Aditivos naturales son fundamentalmente la sal, las especias,
las hierbas aromáticas, el vinagre, el zumo de limón…
Y hoy quiero hablaros de un aditivo en concreto: el azafrán.
El azafrán se saca de los estigmas de una flor, Crocus sativus, y es la especia más cara
del mundo debido en gran medida a lo laborioso de su recolección (para obtener
1 kilogramo de azafrán hacen falta 150.000 flores). Sí, el azafrán es muy caro,
pero teniendo en cuenta que se usa en muy pequeñas cantidades casi cualquiera
puede permitírselo por lo que será esencial tenerlo en nuestra cocina, sobre
todos si somos vegetarianos o veganos y queremos platos sabrosos, debido al
sabor característico que ofrece y a que es un colorante natural. Yo no hago
arroz seco o albóndigas sin azafrán.
España es el segundo productor mundial de azafrán, después
de Irán; sin embargo, en Castilla la Mancha se produce el azafrán más
reconocido y apreciado (también el más caro) debido a los procesos de recolección
y tueste artesanales y extremadamente cuidadosos con el producto. Por tanto, el
azafrán con Denominación de Origen "Castilla la Mancha" nos saldrá un poco más
caro, pero en la práctica supondrá un ahorro.

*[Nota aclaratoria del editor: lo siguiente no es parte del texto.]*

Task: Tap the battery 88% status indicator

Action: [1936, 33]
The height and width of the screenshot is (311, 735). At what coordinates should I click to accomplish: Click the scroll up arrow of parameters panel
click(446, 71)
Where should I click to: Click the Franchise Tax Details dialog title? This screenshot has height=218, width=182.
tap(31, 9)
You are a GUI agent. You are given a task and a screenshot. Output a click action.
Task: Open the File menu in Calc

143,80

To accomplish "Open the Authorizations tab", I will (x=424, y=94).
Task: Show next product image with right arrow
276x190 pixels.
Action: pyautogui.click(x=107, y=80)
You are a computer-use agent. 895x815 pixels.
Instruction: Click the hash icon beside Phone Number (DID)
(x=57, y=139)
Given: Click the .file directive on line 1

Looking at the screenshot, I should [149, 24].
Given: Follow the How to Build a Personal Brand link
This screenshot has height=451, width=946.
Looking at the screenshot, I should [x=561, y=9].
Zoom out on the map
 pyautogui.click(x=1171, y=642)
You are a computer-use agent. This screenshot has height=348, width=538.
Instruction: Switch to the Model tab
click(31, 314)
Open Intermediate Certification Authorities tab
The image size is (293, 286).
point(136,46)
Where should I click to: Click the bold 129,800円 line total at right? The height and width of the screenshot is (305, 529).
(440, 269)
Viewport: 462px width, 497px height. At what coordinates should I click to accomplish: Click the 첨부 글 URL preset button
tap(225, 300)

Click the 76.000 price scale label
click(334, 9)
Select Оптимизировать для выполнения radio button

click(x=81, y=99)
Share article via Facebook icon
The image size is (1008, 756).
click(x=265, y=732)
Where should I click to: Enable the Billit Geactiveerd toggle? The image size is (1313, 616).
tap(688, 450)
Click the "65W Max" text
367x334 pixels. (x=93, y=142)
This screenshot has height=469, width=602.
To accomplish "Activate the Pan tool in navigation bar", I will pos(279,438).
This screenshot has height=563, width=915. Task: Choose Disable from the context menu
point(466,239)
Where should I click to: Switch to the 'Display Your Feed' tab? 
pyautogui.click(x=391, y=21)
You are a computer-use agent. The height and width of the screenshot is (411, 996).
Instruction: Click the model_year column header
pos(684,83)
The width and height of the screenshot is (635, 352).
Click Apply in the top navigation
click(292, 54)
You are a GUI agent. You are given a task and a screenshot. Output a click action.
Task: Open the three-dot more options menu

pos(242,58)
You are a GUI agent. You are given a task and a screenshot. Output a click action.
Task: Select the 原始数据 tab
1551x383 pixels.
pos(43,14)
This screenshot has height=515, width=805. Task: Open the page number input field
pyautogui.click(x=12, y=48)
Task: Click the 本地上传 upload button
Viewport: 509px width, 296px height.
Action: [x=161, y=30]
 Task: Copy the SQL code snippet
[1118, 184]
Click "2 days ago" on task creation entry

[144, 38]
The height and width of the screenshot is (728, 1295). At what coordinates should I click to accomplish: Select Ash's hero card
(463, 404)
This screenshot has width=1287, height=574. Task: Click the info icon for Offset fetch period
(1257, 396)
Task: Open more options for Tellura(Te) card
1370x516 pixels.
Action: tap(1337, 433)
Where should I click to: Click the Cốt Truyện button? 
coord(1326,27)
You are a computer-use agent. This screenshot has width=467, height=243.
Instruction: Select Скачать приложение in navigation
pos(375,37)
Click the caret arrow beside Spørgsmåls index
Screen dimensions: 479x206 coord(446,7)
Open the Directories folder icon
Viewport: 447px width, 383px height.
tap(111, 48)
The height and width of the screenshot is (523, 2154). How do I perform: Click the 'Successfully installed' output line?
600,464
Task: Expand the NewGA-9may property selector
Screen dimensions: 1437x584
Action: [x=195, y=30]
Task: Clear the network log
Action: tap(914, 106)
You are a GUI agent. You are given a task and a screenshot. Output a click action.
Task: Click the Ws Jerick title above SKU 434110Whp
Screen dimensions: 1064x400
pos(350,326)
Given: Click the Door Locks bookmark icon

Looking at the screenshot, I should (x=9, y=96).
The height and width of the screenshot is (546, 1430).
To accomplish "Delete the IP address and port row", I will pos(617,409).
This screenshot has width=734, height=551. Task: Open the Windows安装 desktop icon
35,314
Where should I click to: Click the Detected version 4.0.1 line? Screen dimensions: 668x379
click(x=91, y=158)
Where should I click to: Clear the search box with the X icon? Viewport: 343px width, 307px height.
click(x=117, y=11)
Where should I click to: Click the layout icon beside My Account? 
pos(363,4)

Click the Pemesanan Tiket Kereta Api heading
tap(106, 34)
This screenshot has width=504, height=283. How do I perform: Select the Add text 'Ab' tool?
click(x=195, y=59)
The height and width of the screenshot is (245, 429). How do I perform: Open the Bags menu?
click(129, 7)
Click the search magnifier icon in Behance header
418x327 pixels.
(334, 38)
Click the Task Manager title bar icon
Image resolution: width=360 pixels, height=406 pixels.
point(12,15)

Al ser el azafrán un producto escaso y caro son muchos los
pillos que están tratando de hacer negocio a costa de vender azafrán de mala
calidad o adulterado.
- Incluyendo otras partes de la planta del azafrán.
- Mezcla con azafrán viejo (blanquecino).
- Mezcla con aceites: el azafrán no adulterado debe ser mate.
- Exceso de humedad: el azafrán debe estar totalmente seco.
- Adulteraciones con minerales: se detecta si al poner en remojo el azafrán este se sumerge en lugar de flotar.
- Usar otras plantas como si fueran azafrán: no tienen cualidades colorantes.
- Adición de colorantes alimenticios a azafrán de mala calidad o a “falso azafrán”: el colorante alimenticio colorea muy rápido mientras que el azafrán deberá estar en remojo un tiempo para hacerlo.
CÓMO SE USA EL AZAFRÁN
No esperéis que el azafrán dé tanto color como el colorante
alimenticio, afortunadamente; el azafrán es un producto natural que colorea lo
justo y el colorante alimenticio ¿qué es?
Debido a su valor y a su potente sabor hay que incorporarlo
en muy pequeñas dosis (una o dos hebras por ración).
La manera tradicional de usarlo es machacando un poco en un
mortero con algo del caldo del plato que estemos preparando y, después,
añadirlo con el resto de ingredientes. Otra manera, que potencia tanto el sabor
como el color, es tostar previamente el azafrán.
El azafrán se tuesta metiéndolo en un pequeño paquetito de
papel de aluminio que posteriormente se pone sobre el fuego durante unos
segundos (fogones de gas, una cerilla, un mechero…), con una pasada será
suficiente. Inmediatamente se saca el azafrán del sobrecito y se procede a la
manera tradicional, metiéndolo en un mortero en el que se machaca y se mezcla
con un poco de caldo para, después, incorporarlo al plato.